What is the total max size of embed content?

939 views
Skip to first unread message

Glen Newton

unread,
Sep 20, 2021, 12:19:51 PM9/20/21
to golang-nuts
Hello,

The maximum size for any single embedded file as []byte is 4GB. What is the total maximum size for all embedded files included this way in a Go binary?
Also, are there any platform dependencies?

Thanks,
Glen

Ian Lance Taylor

unread,
Sep 20, 2021, 12:25:08 PM9/20/21
to Glen Newton, golang-nuts
On Mon, Sep 20, 2021 at 9:20 AM Glen Newton <glen....@gmail.com> wrote:
>
> The maximum size for any single embedded file as []byte is 4GB. What is the total maximum size for all embedded files included this way in a Go binary?
> Also, are there any platform dependencies?

The total maximum size for all embedded files depends on what the
platform is able to support.

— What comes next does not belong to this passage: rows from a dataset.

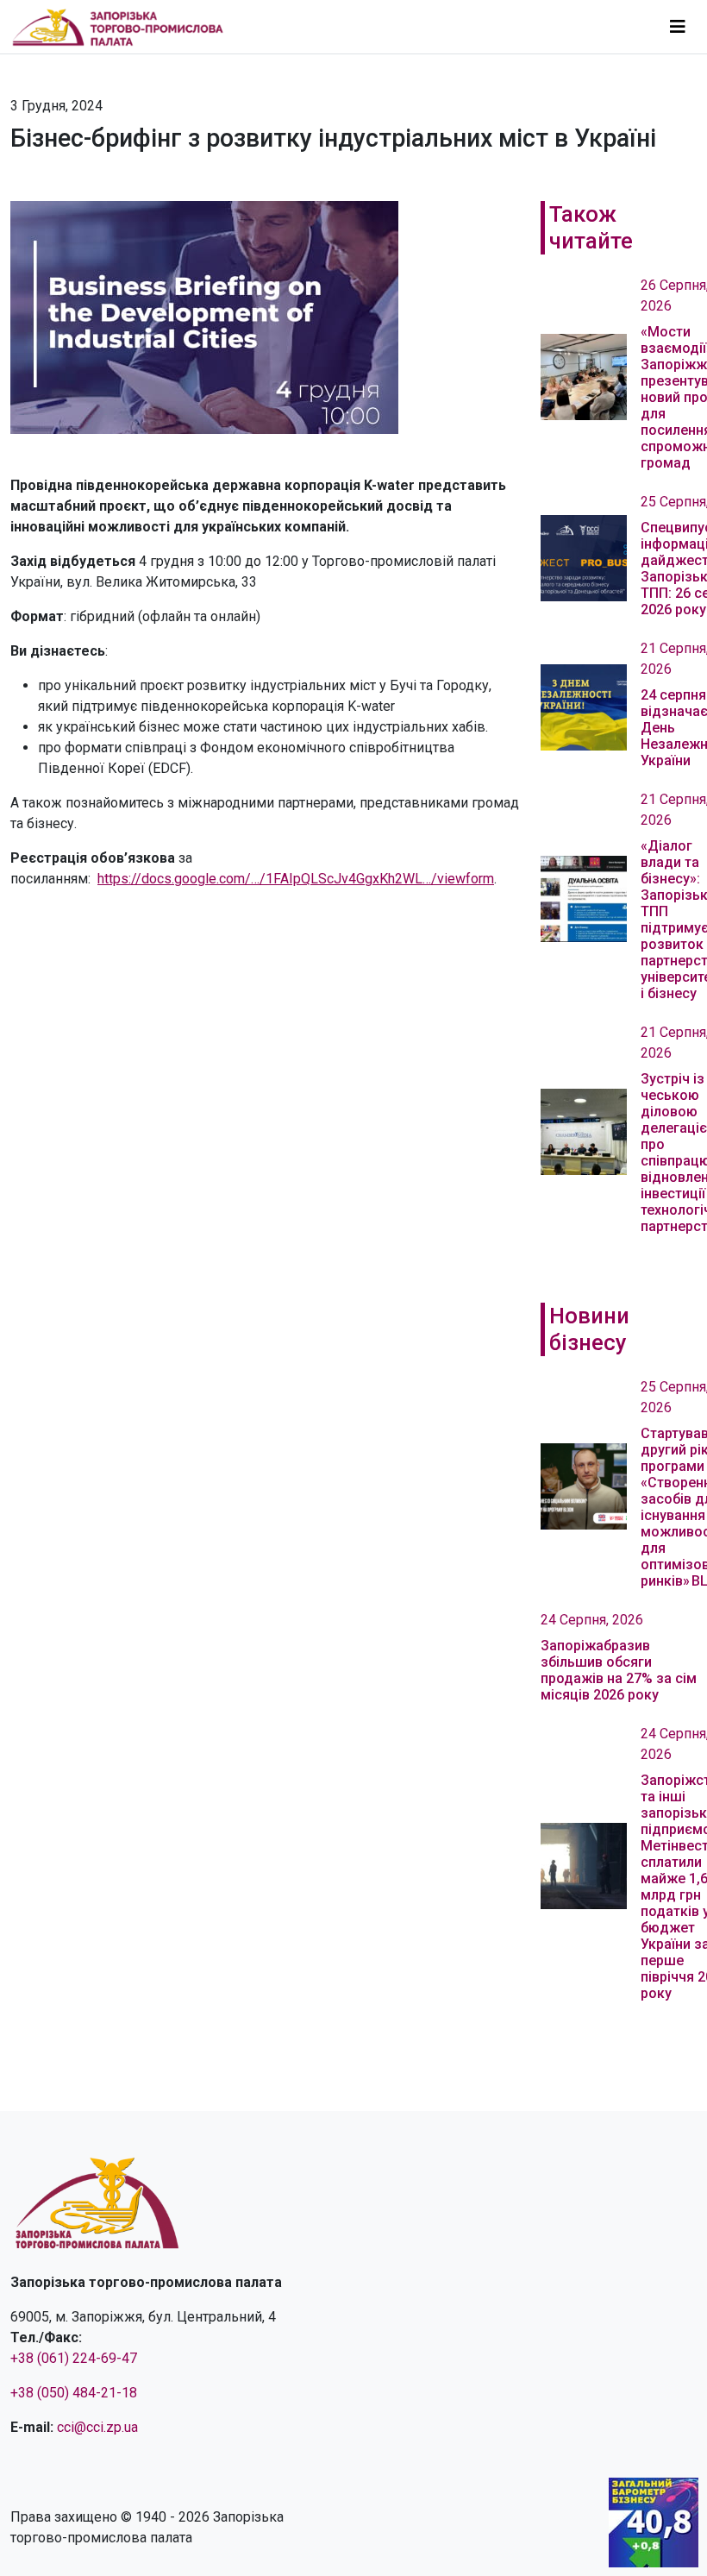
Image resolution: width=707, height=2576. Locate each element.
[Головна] (125, 26)
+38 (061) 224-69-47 (73, 2358)
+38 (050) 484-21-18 (73, 2392)
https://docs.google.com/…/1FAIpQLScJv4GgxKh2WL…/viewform (295, 878)
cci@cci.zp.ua (97, 2427)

And, yes, there are platform
dependencies. Most 32-bit platforms can't support a total size larger
than 2G. Most 64-bit platforms have much larger limits, though I
don't know specifically what they are offhand.

Ian

Glen Newton

unread,
Sep 20, 2021, 5:04:33 PM9/20/21
to golang-nuts
Thanks.

I am testing this with an increasing number of 1GB files. At 3 files, and I am getting this error:

compile: writing output: write $WORK/b001/_pkg_.a: no space left on device

I haven't been able to find how to change $WORK to point to a larger partition. Suggestions?

Oh, running:  
  go1.17.1.linux-amd64
  go version go1.17.1 linux/amd64
  Linux OptiPlex-7010 5.8.0-63-generic #71-Ubuntu SMP Tue Jul 13 15:59:12 UTC 2021 x86_64 x86_64 x86_64 GNU/Linux


Thanks,
Glen

Ian Lance Taylor

unread,
Sep 20, 2021, 5:11:45 PM9/20/21
to Glen Newton, golang-nuts
On Mon, Sep 20, 2021 at 2:04 PM Glen Newton <glen....@gmail.com> wrote:
>
> I am testing this with an increasing number of 1GB files. At 3 files, and I am getting this error:
>
> compile: writing output: write $WORK/b001/_pkg_.a: no space left on device
>
> I haven't been able to find how to change $WORK to point to a larger partition. Suggestions?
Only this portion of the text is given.